A charming tale that’s fairly predictable, but no worse for that. I’m not sure that the rather arm-wavy attitude to war wounds passes muster in this day and age (this book is close to fifty years old!) but I was grateful to be spared too many of the gory details.

Here’s the premise: Captain Henry (Harry) Thorne is fighting Napoleon when he learns that he’s become the Sixth Earl of Thornbury. There’s just one problem – his final battle leaves him so injured that he loses one leg, which, combined with the vagaries of war, means that it’s some time before he returns to England, and all he wants is to retreat to his most remote estate and hide away from the world. Meanwhile, in London, his relations are hoping he’s dead, but until that’s certain, they can’t claim the estate and their debts are growing. The only answer is to marry their ward, Nell Beldon, to the nearest rich suitor. But she’s a spirited (ie flighty) soul, and she ditches him – her third jilting! Her guardians despatch her to a distant estate until she’s prepared to do their bidding.

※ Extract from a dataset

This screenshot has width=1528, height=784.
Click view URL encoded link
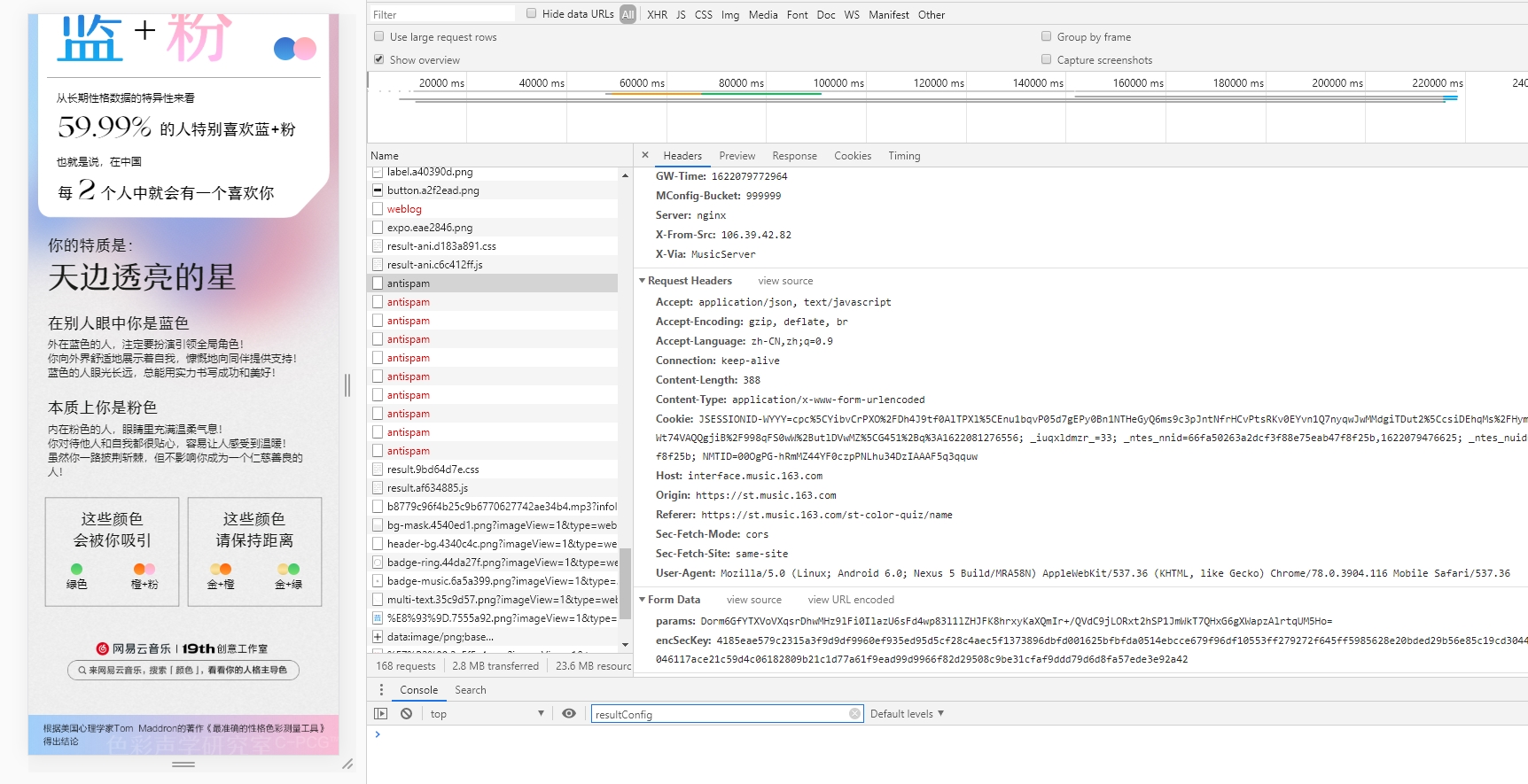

Well, there could be any number of remote estates owned by the family, but naturally the two end up at the same one, where Nell finds the family taking care of the house strangely reluctant to welcome them. In fact, they’d be very pleased if they’d just turn round and go back to London, because after all, they wouldn’t want to stay in a haunted house, would they?

Nell would, actually, and when she’s treated to clanking chains and ghostly apparitions at midnight, she’s by turns amused, intrigued and then curious. Who is this mysterious ghost? It’s not a spoiler to reveal the answer – it’s in the blurb, after all. The ghost is none other than Harry Thorne, so keen to be left in peace that he’s prepared to drive his unwanted visitors away. Nell tumbles to it pretty quickly, and sets about convincing the reluctant earl to take up his rightful place in society. He isn’t convinced, but all those intimate midnight conversations, where the normal bounds of propriety seem not to apply, have had their usual effect, and the two are well on the way to falling in love.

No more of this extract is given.